Once the 26 week trial period is completed, no employee (except those exempted from §10 coverage) can be terminated unless the County brings disciplinary charges against the employee. This is an extremely important right for the employee and forms the basis for the job security associated with a civil service position.

Just how important is this right? Recently a Nassau County employee, was "terminated" by the County ONE DAY after his trial period ended. The employee filed a timely grievance alleging that his rights under §10 of the CBA was violated. The County's position was that the employee was properly terminated at the conclusion of his probationary period. As stated before, a probationary period is different from the trial period.

Under the civil service law, every new appointment to a position requires the employee to serve a probationary period (unless the Civil Service Commission agrees to waive the probationary period). The purpose of the probationary period is to allow the employer to determine whether an employee is able to perform the duties of the new position. At the conclusion of the probationary period, the employer is allowed to either keep the employee in the new title or remove him or her from the new title, so long as certain forms are completed prior to the end of the probationary period.

The County's right to remove an employee at the end of a probationary period is limited by §10 of the CBA. What that means is that even if the County completes all the paperwork for removing an employee during a probationary period, if the employee works just one day more than 26 weeks, s/he is automatically protected from termination unless disciplinary charges are brought under §10.

Now, back to our scenario. Dissatisfied with the County's refusal to reinstate the employee, CSEA filed for arbitration. Under CSEA's Legal Assistance Program, the employee was represented, free of charge, by this writer.
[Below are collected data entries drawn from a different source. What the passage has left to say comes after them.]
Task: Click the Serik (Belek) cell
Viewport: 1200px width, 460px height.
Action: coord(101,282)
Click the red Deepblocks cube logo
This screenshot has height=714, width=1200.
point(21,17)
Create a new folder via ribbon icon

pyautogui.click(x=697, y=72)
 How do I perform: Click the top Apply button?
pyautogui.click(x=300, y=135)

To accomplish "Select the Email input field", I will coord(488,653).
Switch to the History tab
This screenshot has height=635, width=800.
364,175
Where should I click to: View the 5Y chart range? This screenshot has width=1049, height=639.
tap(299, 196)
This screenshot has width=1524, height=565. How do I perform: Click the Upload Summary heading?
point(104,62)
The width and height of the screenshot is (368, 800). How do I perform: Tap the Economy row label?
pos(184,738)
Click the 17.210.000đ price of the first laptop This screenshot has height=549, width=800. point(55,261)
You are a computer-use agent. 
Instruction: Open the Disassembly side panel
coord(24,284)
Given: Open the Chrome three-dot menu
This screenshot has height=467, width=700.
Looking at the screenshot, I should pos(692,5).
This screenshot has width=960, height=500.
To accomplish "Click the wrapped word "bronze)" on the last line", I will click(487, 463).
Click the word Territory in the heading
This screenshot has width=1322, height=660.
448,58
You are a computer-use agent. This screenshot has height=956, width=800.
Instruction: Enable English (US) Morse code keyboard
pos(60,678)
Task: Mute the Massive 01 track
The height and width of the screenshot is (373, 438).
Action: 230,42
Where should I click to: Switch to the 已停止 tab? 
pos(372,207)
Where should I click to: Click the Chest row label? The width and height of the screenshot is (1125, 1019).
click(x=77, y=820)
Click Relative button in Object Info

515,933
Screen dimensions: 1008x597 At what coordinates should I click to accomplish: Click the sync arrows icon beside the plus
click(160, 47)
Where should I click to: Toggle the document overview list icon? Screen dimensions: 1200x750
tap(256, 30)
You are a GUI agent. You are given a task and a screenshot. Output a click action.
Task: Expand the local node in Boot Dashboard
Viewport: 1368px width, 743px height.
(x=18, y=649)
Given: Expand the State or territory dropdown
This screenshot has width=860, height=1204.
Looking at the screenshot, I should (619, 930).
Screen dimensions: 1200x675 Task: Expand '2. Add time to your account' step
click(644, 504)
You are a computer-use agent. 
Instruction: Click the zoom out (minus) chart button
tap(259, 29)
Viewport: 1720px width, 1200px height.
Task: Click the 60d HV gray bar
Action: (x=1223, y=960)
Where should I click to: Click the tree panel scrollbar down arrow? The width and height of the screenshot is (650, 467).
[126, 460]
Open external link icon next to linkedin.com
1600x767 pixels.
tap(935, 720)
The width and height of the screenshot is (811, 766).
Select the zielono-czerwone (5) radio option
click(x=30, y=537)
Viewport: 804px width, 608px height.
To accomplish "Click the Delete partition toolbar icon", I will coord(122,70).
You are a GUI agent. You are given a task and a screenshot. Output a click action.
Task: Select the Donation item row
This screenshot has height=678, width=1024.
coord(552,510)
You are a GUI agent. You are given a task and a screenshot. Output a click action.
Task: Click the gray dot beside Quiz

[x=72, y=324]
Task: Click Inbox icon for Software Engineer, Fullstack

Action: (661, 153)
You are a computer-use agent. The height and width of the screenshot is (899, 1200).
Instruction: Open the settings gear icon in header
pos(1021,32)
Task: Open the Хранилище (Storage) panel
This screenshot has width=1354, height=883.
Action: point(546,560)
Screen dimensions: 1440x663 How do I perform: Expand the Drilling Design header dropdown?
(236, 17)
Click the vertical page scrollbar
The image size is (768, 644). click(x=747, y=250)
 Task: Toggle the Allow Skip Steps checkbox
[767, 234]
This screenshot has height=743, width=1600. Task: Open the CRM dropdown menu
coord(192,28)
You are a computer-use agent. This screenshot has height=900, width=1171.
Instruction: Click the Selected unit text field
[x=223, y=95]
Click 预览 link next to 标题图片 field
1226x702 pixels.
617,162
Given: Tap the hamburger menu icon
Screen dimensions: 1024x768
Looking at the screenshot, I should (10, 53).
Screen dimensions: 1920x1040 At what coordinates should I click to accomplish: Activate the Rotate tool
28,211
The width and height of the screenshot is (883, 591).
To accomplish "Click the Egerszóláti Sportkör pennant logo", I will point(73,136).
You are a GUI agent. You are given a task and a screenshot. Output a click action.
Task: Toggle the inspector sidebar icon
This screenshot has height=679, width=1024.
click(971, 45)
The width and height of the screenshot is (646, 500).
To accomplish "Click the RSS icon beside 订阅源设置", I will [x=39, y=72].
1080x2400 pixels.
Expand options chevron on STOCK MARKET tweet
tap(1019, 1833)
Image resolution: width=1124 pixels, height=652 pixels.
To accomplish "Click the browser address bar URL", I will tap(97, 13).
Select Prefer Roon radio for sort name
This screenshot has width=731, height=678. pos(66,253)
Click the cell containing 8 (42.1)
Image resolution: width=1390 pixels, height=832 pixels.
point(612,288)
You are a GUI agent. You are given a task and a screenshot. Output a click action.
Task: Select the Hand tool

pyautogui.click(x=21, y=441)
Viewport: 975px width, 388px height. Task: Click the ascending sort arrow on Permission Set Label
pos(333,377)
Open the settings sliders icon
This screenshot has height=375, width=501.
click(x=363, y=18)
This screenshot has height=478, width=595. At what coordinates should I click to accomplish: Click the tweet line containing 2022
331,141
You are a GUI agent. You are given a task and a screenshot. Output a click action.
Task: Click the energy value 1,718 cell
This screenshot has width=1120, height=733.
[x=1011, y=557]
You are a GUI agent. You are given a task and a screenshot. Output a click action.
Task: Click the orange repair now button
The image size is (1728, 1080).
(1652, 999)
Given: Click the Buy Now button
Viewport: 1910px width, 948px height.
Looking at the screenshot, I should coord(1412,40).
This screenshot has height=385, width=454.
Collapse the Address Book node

At the arbitration hearing, we proved that the employee worked one day more than the 26 week trial period. We also established that the employer notified the employee to work that one extra day. Meanwhile, the County claimed it made a mistake and had miscalculated the end of the 26 week trial period, and that they had filed all the necessary forms with the Civil Service Commission.

What was the result?

You guessed it, the arbitrator held that even if the County had made a mathematical error, the fact remained that they did allow the employee to work beyond the 26 week trial period (even though it was for merely one day), therefore §10 of the CBA was violated by the County, the termination was improper and the employee was ordered reinstated to his former position with full back pay, benefits, and no loss in seniority.

The moral is to be alert to your contract rights, do not take it for granted that the employer is correct when adverse action is taken and make sure to file a TIMELY GRIEVANCE!

I hope this has been educational and if just one employee saves his or her job as a result then it has served its purpose.